As of 2022, the entire series is available to stream on Paramount+, except for a few episodes.

==Synopsis==
The factory is a space for skateboarder Rob Dyrdek to manage two aspects of his life, business and pleasure. The 25,000-square-foot complex contains two distinct areas: A warehouse designed for skateboarding and an office complex. Dyrdek's cousin, Christopher "Drama" Pfaff serves as Dyrdek's assistant on the show. Christopher "Big Black" Boykin, originally from Rob & Big, made his debut appearance to the Fantasy Factory beginning in the fourth season. Rashawn "Bam Bam" Davis, who co-starred with Rob, Big Black, and Drama in Rob & Big, made his first appearance in the Fantasy Factory on the third episode of Season 5.
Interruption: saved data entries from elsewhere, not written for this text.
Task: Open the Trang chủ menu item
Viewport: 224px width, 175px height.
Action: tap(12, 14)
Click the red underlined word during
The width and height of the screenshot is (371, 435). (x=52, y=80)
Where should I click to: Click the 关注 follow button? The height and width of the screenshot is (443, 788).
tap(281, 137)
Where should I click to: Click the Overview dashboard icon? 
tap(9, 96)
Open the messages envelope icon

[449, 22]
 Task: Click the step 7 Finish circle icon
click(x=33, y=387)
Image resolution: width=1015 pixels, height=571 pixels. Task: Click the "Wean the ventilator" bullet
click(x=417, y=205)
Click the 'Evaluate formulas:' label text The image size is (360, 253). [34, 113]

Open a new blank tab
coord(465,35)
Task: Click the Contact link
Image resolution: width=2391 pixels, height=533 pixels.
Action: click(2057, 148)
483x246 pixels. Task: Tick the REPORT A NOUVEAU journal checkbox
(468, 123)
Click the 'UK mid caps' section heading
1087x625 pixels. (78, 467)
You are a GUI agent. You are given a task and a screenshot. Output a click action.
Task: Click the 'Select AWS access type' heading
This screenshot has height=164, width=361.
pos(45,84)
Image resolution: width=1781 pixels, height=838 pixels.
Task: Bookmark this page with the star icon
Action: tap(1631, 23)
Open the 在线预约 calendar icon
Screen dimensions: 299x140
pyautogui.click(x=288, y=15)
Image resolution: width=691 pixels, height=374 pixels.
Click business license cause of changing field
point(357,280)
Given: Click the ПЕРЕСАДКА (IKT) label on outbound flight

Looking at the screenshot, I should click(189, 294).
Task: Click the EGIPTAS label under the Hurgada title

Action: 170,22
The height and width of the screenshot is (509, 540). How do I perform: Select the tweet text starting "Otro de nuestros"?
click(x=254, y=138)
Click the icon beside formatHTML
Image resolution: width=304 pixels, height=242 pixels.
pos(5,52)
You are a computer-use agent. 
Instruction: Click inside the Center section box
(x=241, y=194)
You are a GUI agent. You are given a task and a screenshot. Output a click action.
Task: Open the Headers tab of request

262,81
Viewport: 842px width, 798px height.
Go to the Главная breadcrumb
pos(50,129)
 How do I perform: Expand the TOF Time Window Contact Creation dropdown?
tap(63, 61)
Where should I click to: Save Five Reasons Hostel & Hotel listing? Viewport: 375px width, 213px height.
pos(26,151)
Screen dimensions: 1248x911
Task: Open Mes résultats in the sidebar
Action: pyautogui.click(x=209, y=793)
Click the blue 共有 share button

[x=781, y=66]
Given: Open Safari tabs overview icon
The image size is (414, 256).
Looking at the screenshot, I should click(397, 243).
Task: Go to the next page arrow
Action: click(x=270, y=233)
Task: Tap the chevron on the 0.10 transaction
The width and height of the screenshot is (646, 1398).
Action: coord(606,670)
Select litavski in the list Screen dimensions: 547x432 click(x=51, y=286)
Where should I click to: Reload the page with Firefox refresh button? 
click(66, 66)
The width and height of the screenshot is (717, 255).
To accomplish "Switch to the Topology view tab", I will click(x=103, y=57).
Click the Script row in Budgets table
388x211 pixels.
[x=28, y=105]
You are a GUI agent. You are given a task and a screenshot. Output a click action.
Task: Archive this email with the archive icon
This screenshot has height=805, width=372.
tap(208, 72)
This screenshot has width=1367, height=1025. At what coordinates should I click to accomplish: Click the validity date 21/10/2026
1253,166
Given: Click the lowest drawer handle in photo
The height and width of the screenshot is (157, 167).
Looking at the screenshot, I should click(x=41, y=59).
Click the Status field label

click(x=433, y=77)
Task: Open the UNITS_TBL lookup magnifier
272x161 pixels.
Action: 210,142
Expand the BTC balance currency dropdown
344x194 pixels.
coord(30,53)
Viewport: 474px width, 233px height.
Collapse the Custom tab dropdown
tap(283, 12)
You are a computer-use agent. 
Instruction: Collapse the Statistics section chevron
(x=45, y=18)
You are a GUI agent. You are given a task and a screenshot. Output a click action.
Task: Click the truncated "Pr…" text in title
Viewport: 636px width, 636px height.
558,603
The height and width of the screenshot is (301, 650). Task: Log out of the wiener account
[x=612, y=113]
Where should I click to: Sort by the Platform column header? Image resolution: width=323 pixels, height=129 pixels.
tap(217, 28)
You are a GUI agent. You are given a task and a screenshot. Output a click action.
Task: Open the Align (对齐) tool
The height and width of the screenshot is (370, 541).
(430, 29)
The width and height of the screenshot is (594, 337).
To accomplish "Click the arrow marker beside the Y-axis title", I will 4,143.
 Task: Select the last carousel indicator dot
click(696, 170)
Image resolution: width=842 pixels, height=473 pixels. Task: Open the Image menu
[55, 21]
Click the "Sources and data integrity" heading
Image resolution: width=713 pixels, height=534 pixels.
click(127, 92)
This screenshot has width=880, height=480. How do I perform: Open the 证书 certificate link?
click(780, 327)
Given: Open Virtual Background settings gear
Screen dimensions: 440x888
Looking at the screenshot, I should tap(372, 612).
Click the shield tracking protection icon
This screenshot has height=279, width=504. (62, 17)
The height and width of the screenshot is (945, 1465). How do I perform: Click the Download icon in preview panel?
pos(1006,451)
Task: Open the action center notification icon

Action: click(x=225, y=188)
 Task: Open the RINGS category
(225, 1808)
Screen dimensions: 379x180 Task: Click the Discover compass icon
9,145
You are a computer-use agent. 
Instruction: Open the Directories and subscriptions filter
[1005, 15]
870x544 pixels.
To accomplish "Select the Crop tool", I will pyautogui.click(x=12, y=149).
Throughout the series, guest appearances included Ryan Sheckler, John Mayer, Danny Way, Steve Berra, Ludacris, as well as Johnny Knoxville and Chris Pontius from Jackass.

== Production ==
The Fantasy Factory was located in an industrial building addressed at 777 South Mission Road, Los Angeles, California, that was previously a distribution center for Super King Markets (which has since returned to the property) and is located next to the company's corporate headquarters and the Los Angeles River. Following the end of the show, all elements of the show were demolished and removed from the property.

==Cast==
- Rob Dyrdek, professional skateboarder, president of Dyrdek Enterprises, Street League Skateboarding, Rob Dyrdek's Wild Grinders, former star of Rob & Big and creator and host of Ridiculousness
- Sterling "Steelo" Brim, friend of Rob Dyrdek and co-host with him on MTV's Ridiculousness
- Christopher "Big Black" Boykin (Seasons 4–7), Rob's former bodyguard and roommate, co-star of Rob & Big
- Chanel West Coast, Fantasy Factory's receptionist, secretary, Young & Reckless model, co-host on Ridiculousness
- Christopher "Drama" Pfaff, Rob's cousin, producer, owner/creator of Young & Reckless clothing
- Scott "Big Cat" Pfaff, Drama's older brother, Rob's cousin, "Facilitator", skate technician, owner/creator of Born a Lion clothing
- Geoff Taylor, general counsel for all Dyrdek related businesses
- Tracy Tubera, creative director for Wild Grinders, Rob's toy line and animated series
- Tony "Blurry" Turbo (Seasons 1–3), Fantasy Factory's maintenance man; his face is pixelated
- Jeremy Larner (Seasons 1–3), Rob's manager
- Gene Dyrdek, Rob's Dad
- Patty Dyrdek, Rob's Mom

==Episodes==

| Season | Episodes |  | Originally released |  | DVD release date (Region 1) |
| First released | Last released |
| 1 | 12 |  | February 8, 2009 | April 26, 2009 | September 1, 2009 |
| 2 | 9 |  | August 27, 2009 | October 22, 2009 | July 6, 2010 |
| 3 | 12 |  | July 12, 2010 | October 4, 2010 | August 9, 2011 |
| 4 | 10 |  | April 4, 2011 | September 19, 2011 | August 28, 2012 |
| 5 | 12 |  | March 19, 2012 | April 23, 2012 | July 24, 2012 |
| 6 | 9 |  | January 16, 2014 | March 13, 2014 | November 14, 2014 |
| 7 | 9 |  | January 1, 2015 | March 5, 2015 | TBA |

== In popular culture ==
The factory as it appeared in earlier seasons as the surrounding area in downtown LA, was the basis of the Dyrdek's Fantasy Plaza Pack paid DLC in the 2009 Skateboarding Video Game Skate 2 where Dyrdek also appeared as a playable skater. The factory was also featured in a Dude Perfect YouTube video that premiered on January 20, 2014 that premiered 3 days before the season 6 episode "Born A Lion" where they also made an appearance.